▸ Exercise 1: Print these rows exactly, starting at the row that contains "This screenshot has height=684, width=684." and stopping after the row that contains "The image size is (848, 410).".
++++ Excerpted passage ++++
I assume that for the sosreport use case $PCP_LOG_DIR/pmmgr is less
interesting as it is mainly to collect data from a bunch of hosts? Or
is it commonly used to collect from the host as well?
> a. pick all the *.log files
> b. restrict the subdirectories to names that match hostname(1) (the others
> are remote machines, and less useful for sosreport I presume)
Good point, it makes little sense to capture anything that does not
belong to the host itself for the sosreport case. I will add this.
> c. there is basically a currently being written archive and then archives
> for the last N days ... the current and yesterday is probably most useful if
> space becomes an issue (name matches on a pattern like *DDDDMMYY* will work,
> pmdate -1d '%Y%m%d' is helpful here to get yesterday's date pattern, else
> used find ... -mtime -1)
Good point, I might add something like the following default behaviour:
if total size of dir < threshold collect everything otherwise just the last two
days
> If you need someone to review / check a collection or exercise your changes
> just let us know.
Thanks, I'll likely get back to you on this offer ;)
Kind regards,
Michele
--
Michele Baldessari <michele@xxxxxxxxxx>
C2A5 9DA3 9961 4FFB E01B D0BC DDD4 DCCB 7515 5C6D
|
++++ Raw data ++++
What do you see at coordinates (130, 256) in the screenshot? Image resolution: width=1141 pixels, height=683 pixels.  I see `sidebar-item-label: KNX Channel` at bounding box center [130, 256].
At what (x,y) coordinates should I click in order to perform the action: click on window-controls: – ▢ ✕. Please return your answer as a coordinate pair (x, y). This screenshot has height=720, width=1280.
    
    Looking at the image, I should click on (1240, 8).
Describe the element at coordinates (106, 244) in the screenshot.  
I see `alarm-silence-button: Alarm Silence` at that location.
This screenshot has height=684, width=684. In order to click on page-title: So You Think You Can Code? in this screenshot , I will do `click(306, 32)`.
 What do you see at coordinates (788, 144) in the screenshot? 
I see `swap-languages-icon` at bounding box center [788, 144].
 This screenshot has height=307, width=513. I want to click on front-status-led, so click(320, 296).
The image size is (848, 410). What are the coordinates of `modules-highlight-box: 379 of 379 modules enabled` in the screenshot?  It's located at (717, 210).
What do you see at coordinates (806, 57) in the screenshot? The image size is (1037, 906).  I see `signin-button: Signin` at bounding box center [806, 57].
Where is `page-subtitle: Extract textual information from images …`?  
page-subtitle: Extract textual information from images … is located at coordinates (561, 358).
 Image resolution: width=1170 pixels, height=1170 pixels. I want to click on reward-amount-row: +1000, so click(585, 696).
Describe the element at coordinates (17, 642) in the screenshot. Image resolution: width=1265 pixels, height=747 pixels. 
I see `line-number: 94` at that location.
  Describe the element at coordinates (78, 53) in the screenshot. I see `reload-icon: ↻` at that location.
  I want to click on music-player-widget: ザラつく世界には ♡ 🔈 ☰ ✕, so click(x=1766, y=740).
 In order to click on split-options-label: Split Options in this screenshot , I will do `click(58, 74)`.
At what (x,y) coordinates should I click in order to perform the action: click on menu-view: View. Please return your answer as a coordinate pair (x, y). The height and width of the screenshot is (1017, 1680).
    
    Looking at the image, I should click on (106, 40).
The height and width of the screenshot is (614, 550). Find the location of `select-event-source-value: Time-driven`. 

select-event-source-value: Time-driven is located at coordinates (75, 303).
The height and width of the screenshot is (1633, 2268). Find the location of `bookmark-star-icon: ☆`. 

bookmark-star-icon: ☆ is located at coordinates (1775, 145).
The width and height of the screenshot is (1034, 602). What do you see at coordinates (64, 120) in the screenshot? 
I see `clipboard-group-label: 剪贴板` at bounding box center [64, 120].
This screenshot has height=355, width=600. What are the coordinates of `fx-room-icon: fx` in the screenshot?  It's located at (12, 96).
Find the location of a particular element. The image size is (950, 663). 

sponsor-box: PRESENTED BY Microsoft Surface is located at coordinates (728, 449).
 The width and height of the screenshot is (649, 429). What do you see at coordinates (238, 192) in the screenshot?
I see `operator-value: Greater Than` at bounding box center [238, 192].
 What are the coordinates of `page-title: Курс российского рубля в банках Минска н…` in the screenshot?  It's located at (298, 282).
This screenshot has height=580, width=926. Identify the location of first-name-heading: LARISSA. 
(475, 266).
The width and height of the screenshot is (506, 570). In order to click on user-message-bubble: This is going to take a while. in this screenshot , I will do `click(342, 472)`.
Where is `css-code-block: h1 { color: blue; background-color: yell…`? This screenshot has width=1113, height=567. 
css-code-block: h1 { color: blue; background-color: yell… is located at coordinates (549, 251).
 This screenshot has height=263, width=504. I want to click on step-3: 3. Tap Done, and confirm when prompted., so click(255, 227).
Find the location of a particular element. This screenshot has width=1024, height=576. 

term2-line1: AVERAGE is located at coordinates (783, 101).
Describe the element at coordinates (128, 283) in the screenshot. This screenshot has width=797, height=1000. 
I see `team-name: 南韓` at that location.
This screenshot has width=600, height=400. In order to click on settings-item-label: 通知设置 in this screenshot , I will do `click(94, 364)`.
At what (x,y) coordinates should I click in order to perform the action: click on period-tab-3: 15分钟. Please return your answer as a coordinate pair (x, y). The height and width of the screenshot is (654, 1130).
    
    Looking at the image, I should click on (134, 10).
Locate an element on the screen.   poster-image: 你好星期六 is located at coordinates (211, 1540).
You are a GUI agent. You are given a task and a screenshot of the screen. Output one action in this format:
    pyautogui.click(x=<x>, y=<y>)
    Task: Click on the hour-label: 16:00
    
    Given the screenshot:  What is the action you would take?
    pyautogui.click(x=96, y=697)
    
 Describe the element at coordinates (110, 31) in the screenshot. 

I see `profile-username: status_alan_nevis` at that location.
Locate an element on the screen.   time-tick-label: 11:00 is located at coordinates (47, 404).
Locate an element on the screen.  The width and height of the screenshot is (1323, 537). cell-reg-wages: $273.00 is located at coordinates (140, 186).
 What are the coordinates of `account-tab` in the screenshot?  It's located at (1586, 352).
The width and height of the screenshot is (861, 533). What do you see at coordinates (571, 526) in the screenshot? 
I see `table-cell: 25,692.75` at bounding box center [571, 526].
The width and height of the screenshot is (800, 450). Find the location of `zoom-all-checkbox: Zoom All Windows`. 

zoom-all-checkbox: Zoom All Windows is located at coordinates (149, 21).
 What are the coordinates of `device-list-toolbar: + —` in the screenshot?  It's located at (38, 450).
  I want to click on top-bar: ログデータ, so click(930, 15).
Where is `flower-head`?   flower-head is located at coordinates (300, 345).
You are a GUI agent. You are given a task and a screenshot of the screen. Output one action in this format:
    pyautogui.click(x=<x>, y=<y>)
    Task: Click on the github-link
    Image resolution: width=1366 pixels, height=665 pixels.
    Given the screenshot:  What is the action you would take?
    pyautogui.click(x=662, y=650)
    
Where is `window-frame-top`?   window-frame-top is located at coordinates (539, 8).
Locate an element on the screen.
++++
▸ Exercise 2: Output the part of the excerpted passage that starts at the words "Good point, I might" and ends after the words "this offer ;)", copied exactly.

▸ Solution 1:
This screenshot has height=684, width=684. In order to click on page-title: So You Think You Can Code? in this screenshot , I will do `click(306, 32)`.
 What do you see at coordinates (788, 144) in the screenshot? 
I see `swap-languages-icon` at bounding box center [788, 144].
 This screenshot has height=307, width=513. I want to click on front-status-led, so click(320, 296).
The image size is (848, 410). What are the coordinates of `modules-highlight-box: 379 of 379 modules enabled` in the screenshot?  It's located at (717, 210).

▸ Solution 2:
Good point, I might add something like the following default behaviour:
if total size of dir < threshold collect everything otherwise just the last two
days
> If you need someone to review / check a collection or exercise your changes
> just let us know.
Thanks, I'll likely get back to you on this offer ;)